**Your task:**
For this exercise, copy exactly only the lines from the one containing "The width and" to the final line of the material below, without the pictures.

**Records for the task:**
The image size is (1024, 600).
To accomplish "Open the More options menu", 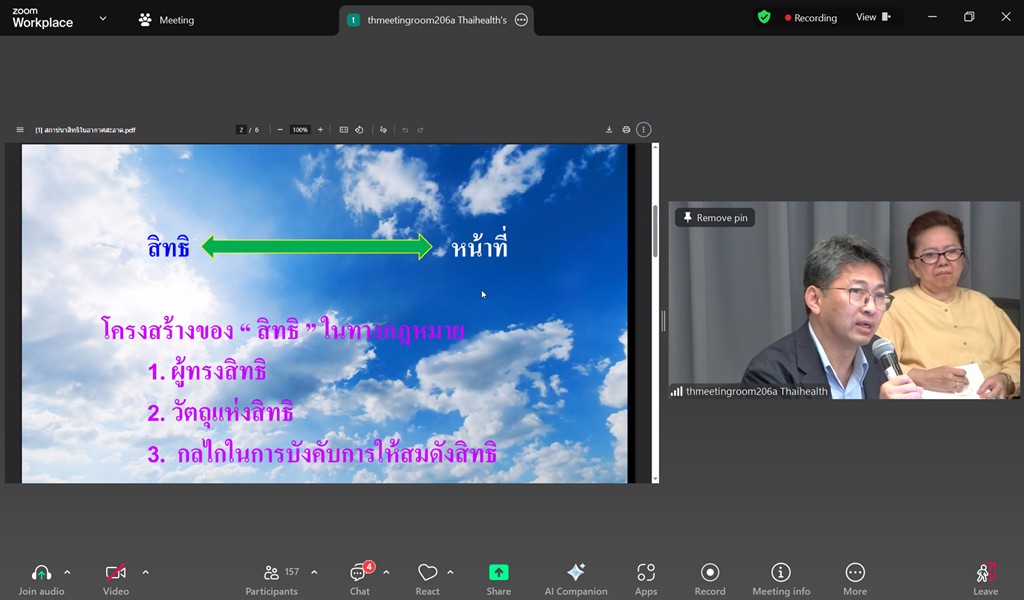I will tap(855, 573).
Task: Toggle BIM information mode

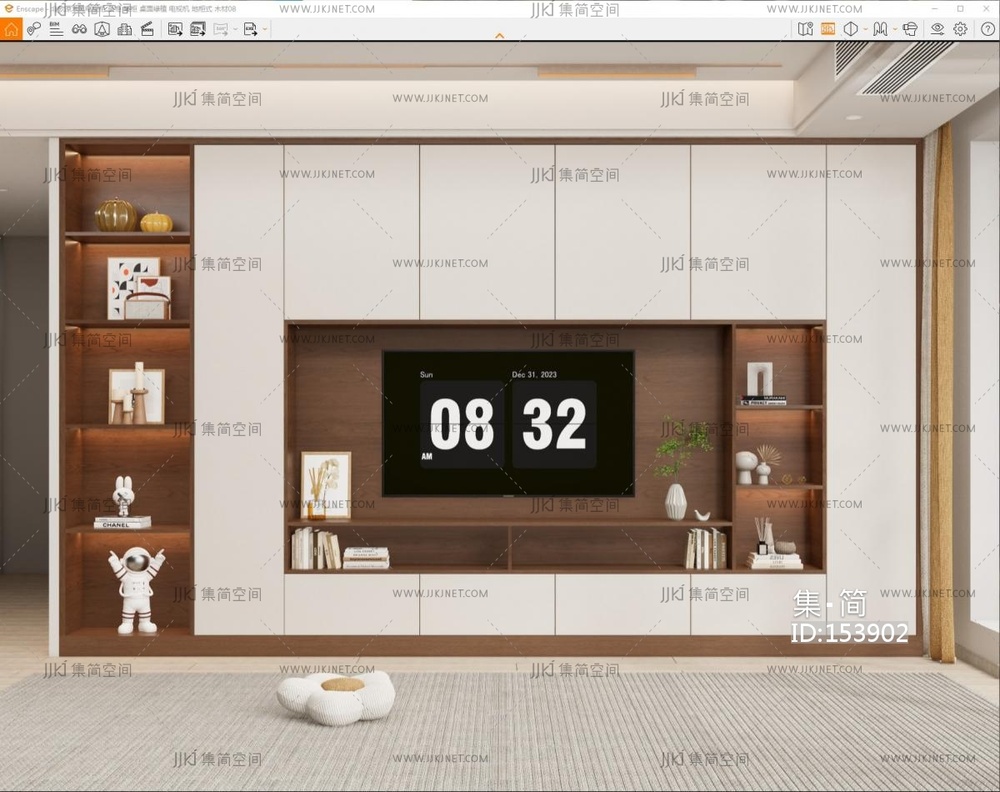Action: (55, 29)
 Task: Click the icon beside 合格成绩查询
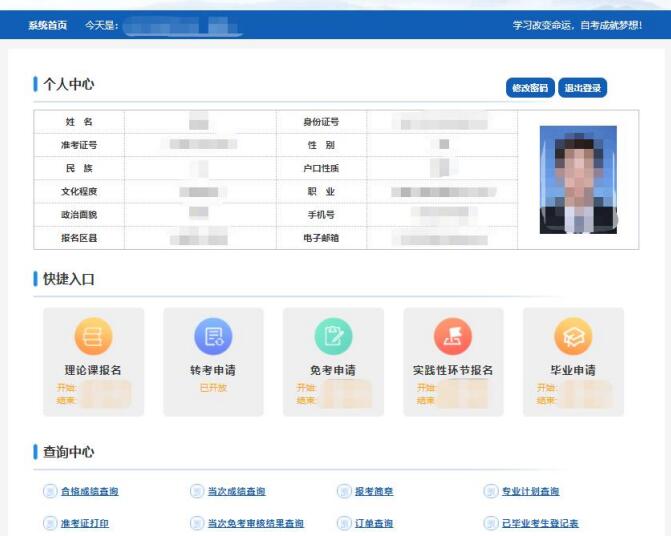click(x=50, y=491)
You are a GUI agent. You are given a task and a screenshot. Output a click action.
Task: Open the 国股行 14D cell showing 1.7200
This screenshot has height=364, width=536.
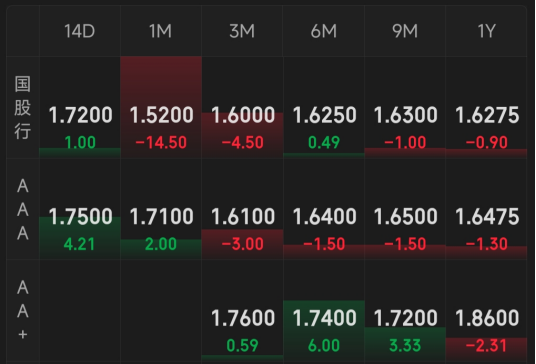tap(80, 107)
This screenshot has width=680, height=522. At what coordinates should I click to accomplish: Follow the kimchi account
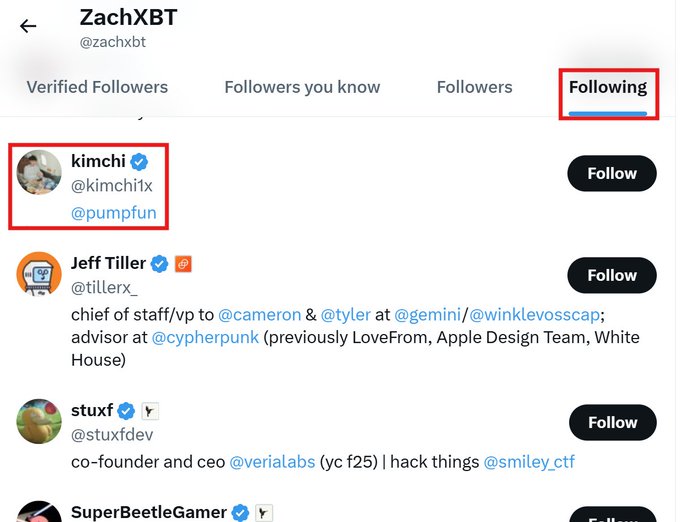pyautogui.click(x=612, y=173)
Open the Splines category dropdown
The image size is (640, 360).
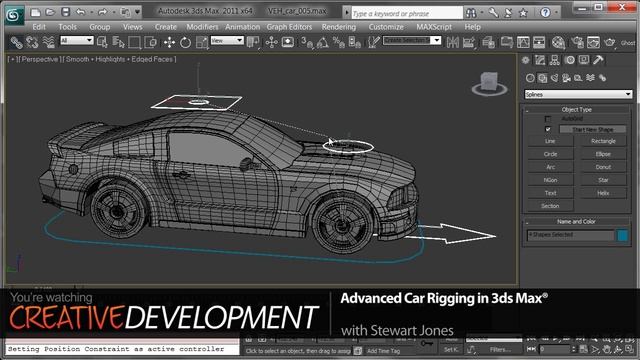point(578,94)
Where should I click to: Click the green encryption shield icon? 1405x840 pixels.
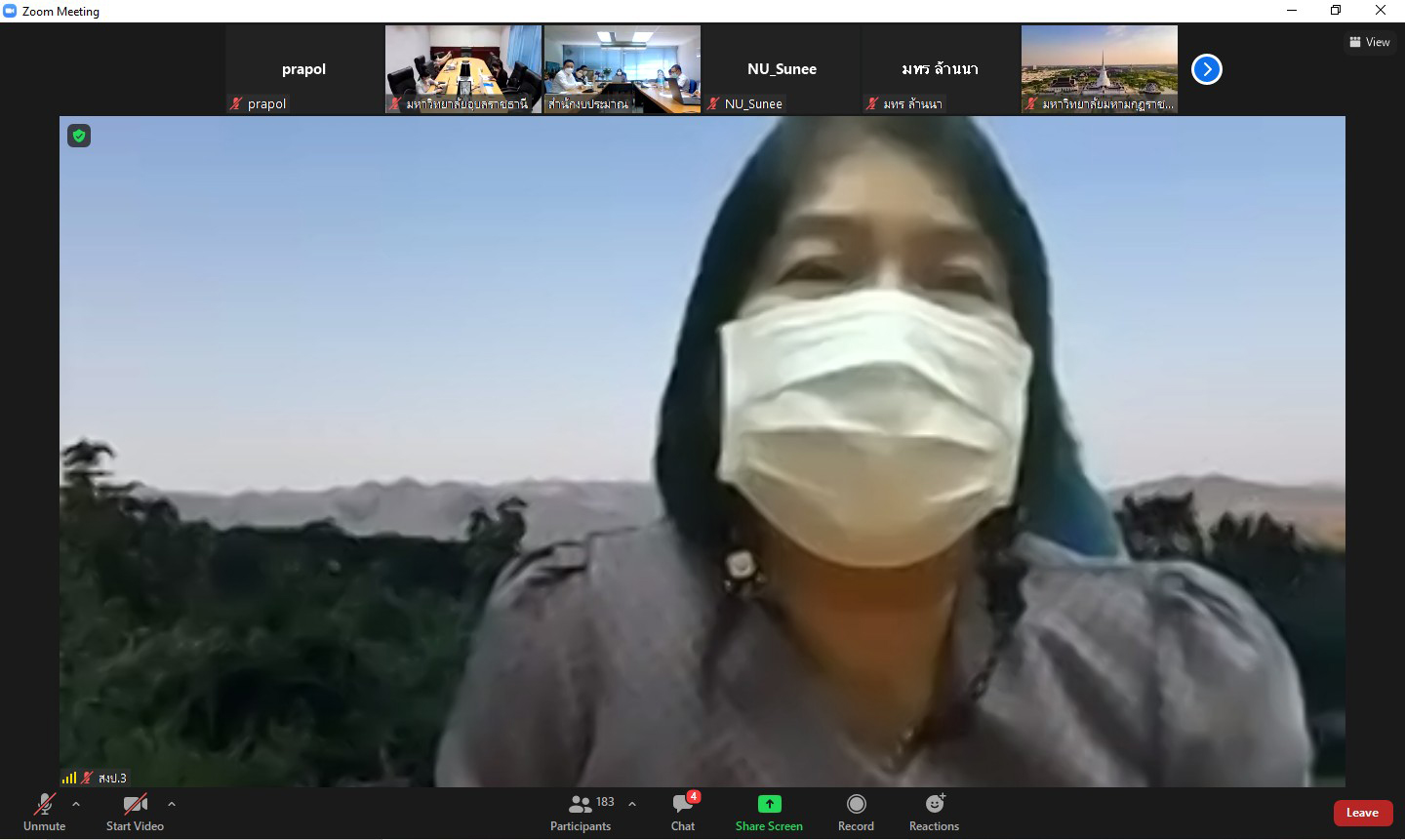(x=79, y=136)
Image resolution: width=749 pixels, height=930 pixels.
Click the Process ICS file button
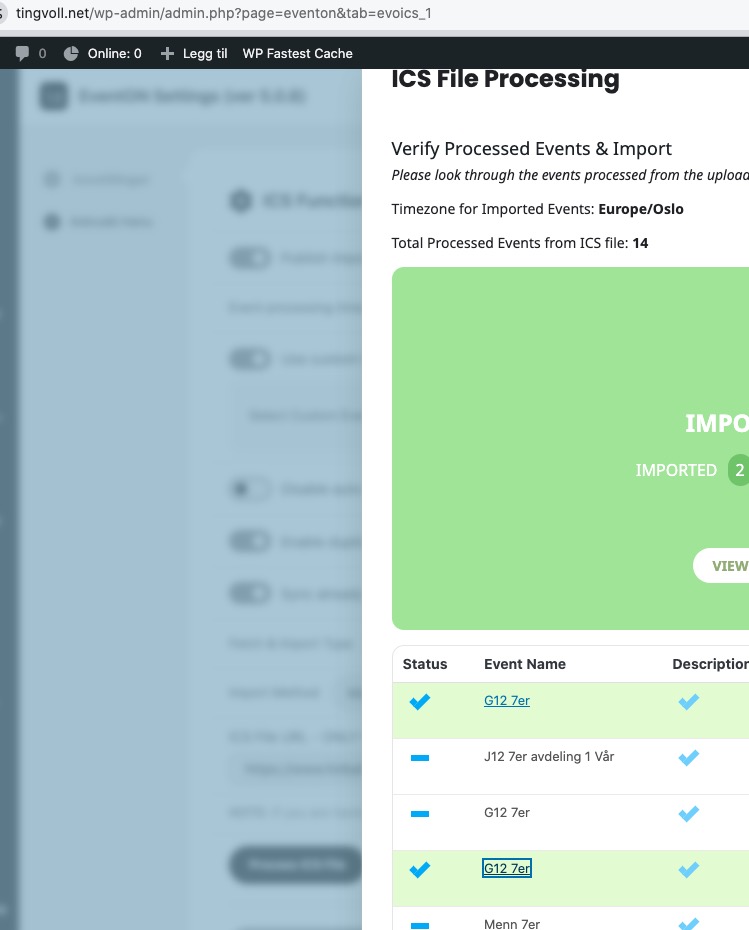tap(296, 865)
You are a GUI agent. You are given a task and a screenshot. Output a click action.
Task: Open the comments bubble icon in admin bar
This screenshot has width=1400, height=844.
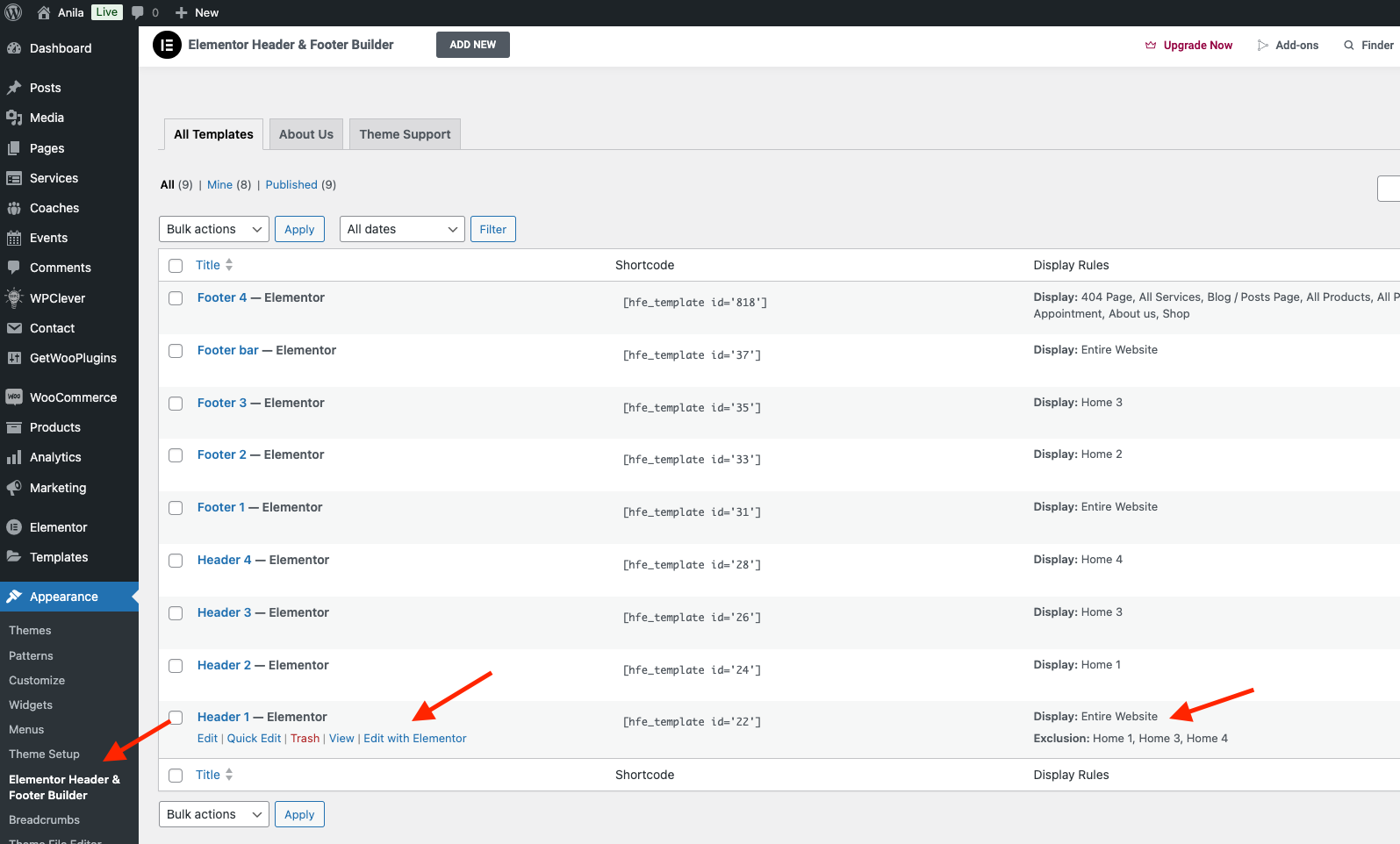tap(138, 12)
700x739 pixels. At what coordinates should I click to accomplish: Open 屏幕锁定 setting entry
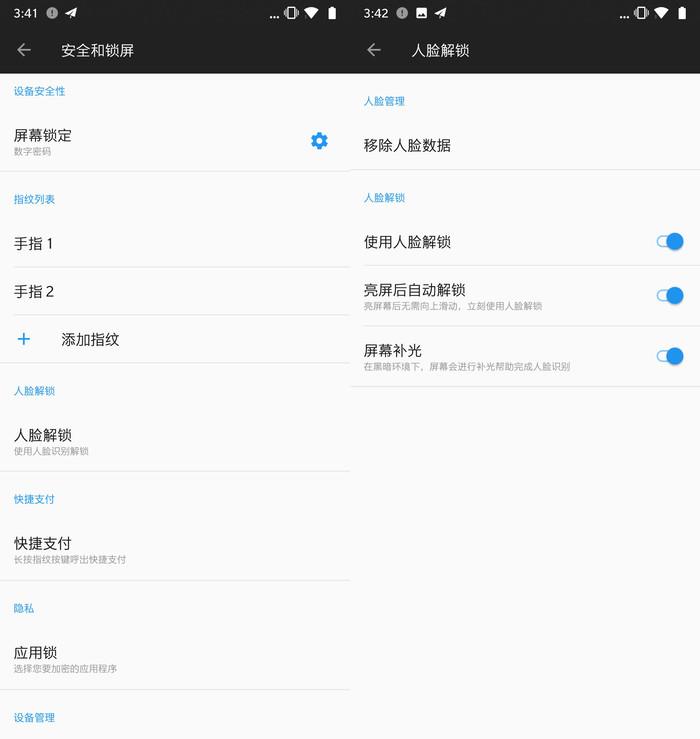click(150, 141)
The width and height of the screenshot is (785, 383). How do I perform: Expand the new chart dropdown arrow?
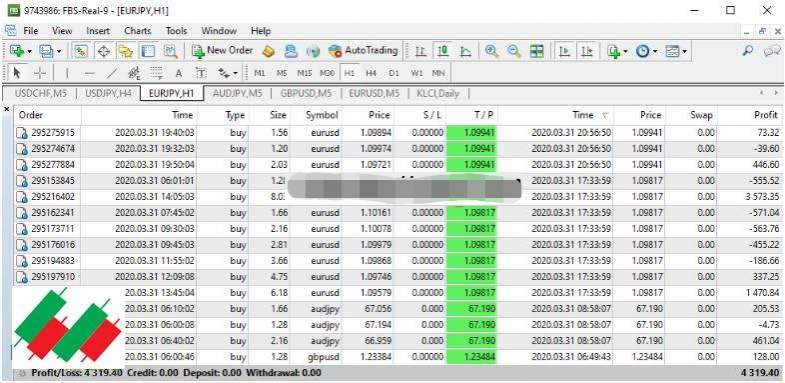pos(30,52)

**Written answer:**
The width and height of the screenshot is (785, 383). How do I perform: Expand the new chart dropdown arrow?
pos(30,52)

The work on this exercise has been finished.